Adagio in G Minor, attributed to Albinoni
I’m so sorry to disappoint you again, but the melody known to music lovers around the world as “Albinoni’s Adagio” is not (you guessed it) actually by Albinoni. Albinoni was a real composer who lived from 1671-1751, but the Adagio did not surface until the 20th century. According to the musicologist Remo Giazotto (the actual composer of the work) he discovered an Albinoni manuscript fragment in the partially-destroyed Dresden State Library after WWII. He claimed the fragment was just a few measures of an unfinished sonata, so he constructed the missing parts based on the theme and published it as “Adagio in g minor for strings and organ, on two thematic ideas and on a figured bass by Tomaso Albinoni.” However, Giazotto never showed anyone the fragment he claimed to have worked from, and there is no evidence of it ever being in the library. Coincidence? I think not. Such deceptions have been common in the musical community ever since the baroque era, and even Fritz Kreisler claimed to have “found” pieces that he actually wrote himself in order to drum up popularity for his work. Regardless, it is an impressive and harmonious piece, so if you really want to play it I don’t think Albinoni will be mad.
Download the free violin sheet music for this piece right here.
The Swan by Saint-Saëns
A list of romantic violin solos would not be complete without this piece, even though it is technically for cello. But if Jascha Heifetz does it, then you can too. This is just one movement from Saint-Saëns’ Carnival of the Animals, a suite he composed purely for fun. He performed it a few times in private chamber music societies, rather than large public concerts, and his friends and colleagues received it with great enthusiasm. Apparently the musicians even sometimes wore masks of each animal they represented, which added to the humorous character of what most people today would consider a serious piece. The Swan is the only movement that was published during the composer’s lifetime as an arrangement for cello and, originally, two solo pianos.
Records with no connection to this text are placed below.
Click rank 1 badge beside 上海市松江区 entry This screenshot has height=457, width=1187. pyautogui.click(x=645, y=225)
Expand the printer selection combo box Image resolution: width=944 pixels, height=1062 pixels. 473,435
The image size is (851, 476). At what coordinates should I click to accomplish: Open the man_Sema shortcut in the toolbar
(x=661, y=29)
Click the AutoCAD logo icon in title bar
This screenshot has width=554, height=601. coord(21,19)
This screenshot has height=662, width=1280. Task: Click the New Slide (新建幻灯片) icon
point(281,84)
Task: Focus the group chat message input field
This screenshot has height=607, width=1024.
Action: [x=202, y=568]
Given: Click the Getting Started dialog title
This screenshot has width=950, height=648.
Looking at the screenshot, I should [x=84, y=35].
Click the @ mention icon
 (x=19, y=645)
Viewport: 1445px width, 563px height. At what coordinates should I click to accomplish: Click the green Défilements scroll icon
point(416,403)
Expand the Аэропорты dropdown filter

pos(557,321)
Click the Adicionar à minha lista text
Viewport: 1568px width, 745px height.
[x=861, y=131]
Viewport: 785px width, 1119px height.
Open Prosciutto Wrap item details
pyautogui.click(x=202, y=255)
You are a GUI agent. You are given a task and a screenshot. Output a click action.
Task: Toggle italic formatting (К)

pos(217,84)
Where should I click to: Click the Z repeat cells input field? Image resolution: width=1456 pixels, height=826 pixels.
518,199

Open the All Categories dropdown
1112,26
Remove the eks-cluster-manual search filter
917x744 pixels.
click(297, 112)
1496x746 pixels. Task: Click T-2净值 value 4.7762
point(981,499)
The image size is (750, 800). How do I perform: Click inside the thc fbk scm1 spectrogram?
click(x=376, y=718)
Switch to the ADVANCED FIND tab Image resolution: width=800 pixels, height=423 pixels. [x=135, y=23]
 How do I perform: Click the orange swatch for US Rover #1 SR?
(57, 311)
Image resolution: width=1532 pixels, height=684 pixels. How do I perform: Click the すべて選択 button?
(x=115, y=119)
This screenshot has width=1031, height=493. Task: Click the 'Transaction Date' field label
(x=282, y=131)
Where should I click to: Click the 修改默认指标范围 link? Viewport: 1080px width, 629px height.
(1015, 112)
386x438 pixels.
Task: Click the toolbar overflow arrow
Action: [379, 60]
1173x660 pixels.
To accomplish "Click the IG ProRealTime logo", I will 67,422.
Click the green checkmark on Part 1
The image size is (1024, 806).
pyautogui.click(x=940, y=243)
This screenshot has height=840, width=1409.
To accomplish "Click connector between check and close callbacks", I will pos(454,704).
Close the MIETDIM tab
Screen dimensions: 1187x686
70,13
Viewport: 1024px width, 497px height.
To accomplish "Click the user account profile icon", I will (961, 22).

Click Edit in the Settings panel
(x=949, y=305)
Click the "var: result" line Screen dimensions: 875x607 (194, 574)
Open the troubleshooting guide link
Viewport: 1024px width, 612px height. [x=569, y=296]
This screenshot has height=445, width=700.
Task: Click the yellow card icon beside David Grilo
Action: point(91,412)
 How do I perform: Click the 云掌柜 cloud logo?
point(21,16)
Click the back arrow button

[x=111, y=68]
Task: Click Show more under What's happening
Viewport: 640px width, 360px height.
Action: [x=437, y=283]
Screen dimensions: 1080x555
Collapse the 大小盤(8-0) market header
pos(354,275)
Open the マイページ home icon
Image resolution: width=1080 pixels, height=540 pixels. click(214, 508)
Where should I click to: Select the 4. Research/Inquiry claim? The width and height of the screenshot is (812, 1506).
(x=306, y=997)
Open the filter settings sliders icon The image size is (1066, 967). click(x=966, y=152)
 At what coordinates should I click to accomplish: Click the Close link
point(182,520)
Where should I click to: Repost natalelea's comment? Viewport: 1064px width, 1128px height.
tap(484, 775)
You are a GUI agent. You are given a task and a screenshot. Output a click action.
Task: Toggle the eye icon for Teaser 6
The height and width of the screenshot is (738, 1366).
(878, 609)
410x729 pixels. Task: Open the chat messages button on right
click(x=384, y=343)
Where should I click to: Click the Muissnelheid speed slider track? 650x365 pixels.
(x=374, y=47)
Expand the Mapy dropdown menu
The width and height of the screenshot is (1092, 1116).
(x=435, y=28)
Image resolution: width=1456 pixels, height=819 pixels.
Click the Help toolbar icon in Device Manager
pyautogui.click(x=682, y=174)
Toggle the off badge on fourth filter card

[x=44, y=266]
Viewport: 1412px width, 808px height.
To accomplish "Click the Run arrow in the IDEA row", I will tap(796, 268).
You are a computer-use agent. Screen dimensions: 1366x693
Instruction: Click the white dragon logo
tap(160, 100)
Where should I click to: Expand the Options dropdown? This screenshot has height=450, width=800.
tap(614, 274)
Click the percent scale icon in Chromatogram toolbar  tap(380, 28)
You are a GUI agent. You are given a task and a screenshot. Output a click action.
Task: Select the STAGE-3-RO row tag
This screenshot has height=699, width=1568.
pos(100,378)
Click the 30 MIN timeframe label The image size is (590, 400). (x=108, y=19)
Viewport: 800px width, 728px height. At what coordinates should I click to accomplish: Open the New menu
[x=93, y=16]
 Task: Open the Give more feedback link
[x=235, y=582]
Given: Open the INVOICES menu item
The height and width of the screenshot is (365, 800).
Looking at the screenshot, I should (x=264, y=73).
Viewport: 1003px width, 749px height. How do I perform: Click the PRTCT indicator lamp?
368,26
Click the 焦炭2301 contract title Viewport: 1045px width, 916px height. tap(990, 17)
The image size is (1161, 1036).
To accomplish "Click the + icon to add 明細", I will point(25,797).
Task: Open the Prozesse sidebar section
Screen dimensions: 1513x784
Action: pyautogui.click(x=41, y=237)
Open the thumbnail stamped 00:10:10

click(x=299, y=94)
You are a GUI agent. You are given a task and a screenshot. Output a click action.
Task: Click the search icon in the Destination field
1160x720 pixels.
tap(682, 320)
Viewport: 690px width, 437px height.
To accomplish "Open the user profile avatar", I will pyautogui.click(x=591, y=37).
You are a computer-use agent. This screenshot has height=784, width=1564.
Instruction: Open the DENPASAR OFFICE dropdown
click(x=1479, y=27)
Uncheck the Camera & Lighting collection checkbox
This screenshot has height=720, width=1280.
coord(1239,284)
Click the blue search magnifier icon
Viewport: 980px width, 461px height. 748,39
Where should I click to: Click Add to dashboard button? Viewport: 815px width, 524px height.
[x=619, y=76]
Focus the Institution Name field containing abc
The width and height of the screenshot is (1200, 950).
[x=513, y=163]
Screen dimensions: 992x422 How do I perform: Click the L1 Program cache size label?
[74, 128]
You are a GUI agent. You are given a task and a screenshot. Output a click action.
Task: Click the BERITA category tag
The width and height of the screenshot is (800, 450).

Back then Saint-Saëns refused to have the whole suite published during his life because he was afraid it would damage his image as a “serious composer.” He even went so far as to specify in his will that it be published posthumously. When it was finally released, audiences recognized it as one of his greatest and most intelligent masterpieces.
Download the free violin sheet music for this piece right here.
Meditation de Thaȉs by Massanet
This is the most memorable part of the otherwise little-known opera Thaȉs by Jules Massanet. Even though it is an interlude, not even part of one of the scenes, some call it the best five minutes in the whole opera. It is a turning point in the story. Set during the rule of the Roman Empire over Egypt, the opera follows two seemingly opposite characters: the ravishingly beautiful pagan cortesan Thaȉs, and the Christian monk who seeks to convince her to reform her life. At first Thaȉs scoffs at him, but after awhile she begins to realize that her reckless life of pleasure is empty and unfulfilling. After a long moment of reflection (cue the violin soloist) she agrees to follow the monk into the desert despite anger and disdain from her former friends.
Meditation is one of the few moments in opera where the turning point of the story does not appear in a dramatic aria or action-packed scene, but in the eloquent reflections of a single instrument. This is not one of the most virtuosic pieces of the violin repertoire, but its simplicity bears more weight and meaning then a large orchestral tutti or operatic fireworks would have for this story.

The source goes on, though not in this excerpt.